Now, there was one girl I remember … and I fell in love with her oral. Part of it was, she was just damned good at it. But the biggest part was the fact that she would BEG me to allow her to do it … like when T’Pol was going through pre-mature “Pon Farr” while she was trapped in the decontamination room of the ENTERPRISE with Phlox. Yeah … just like that … almost exactly. She would show up five minutes late for a date, look up at me with those blue eyes of hers, and say … “I’ve been a very bad girl and I need to be punished … make me **** your ****!” And that shit drives me so nuts I forget my name. Or she would say … “I want to fall asleep with you in my mouth” … which is just on its face utterly stupid … unless you’re a guy like me, in which case the statement (and the act) makes you want to sweep that girl off the bed right then and off to your own private kingdom somewhere (like Sweden, or something – or that remote island that David Copperfield lives on … you get the picture).

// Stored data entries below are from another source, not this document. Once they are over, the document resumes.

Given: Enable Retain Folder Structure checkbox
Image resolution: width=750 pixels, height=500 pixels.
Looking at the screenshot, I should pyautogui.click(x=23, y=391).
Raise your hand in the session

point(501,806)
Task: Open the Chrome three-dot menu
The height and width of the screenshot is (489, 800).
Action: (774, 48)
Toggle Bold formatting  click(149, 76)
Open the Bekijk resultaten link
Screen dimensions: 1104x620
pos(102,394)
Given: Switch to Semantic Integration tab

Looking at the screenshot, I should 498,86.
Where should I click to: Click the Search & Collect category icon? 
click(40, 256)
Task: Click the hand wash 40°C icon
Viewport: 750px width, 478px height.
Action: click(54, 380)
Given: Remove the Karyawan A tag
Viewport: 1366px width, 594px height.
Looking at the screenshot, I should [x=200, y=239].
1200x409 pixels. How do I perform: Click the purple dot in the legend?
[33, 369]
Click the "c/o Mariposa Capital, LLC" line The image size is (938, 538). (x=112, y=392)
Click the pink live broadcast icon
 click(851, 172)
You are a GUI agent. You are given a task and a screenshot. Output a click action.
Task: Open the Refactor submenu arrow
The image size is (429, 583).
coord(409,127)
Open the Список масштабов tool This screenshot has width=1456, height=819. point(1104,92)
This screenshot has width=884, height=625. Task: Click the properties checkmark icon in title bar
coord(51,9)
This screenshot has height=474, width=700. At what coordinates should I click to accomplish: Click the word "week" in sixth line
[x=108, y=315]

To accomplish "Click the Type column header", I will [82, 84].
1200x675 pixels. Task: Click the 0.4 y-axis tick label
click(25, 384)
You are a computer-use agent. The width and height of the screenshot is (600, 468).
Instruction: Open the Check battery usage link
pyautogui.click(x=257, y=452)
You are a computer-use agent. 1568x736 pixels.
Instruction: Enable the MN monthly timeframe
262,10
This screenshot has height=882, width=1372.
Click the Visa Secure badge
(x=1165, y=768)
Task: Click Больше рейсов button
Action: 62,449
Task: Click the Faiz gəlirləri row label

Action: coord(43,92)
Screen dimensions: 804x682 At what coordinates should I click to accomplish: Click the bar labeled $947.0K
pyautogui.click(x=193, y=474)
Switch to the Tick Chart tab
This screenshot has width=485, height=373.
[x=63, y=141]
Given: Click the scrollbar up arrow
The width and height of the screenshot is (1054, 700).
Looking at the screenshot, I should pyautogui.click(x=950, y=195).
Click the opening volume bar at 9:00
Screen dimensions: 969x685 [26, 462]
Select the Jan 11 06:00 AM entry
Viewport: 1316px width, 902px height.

I think too many people get overly concerned with “technique” and who touches who … where … and how hard … and with what …
Spend more time with creating an erotic ATMOSPHERE. I can tell you I have been with girls who did nothing but kiss me and allow me to have vaginal sex with them – but because of the atmosphere they cultivated, and the way they behaved before, during … after …
Those were some of the HOTTEST girls I ever experienced.
All of Maggie’s advice is good, but it’s lacking one useful insight; that different guys like different things. It’s entirely possible that the questioner’s girlfriend learned to give killer oral to a previous boyfriend, but that boyfriend simply liked different things than the questioner.
So an additional piece of advise would be to (gently) let your lover know that you have different preferences. Kind of a variation of the old “It’s not you, it’s me” line.
Of course, as part of the same conversation, probably as the opening, he should be asking if there are things he does that she isn’t fond of, or things he doesn’t do she’d enjoy.
I’ve always thought that one of the great things about a new lover is discovering what new, unique, individual things turn them on, and learning to adapt.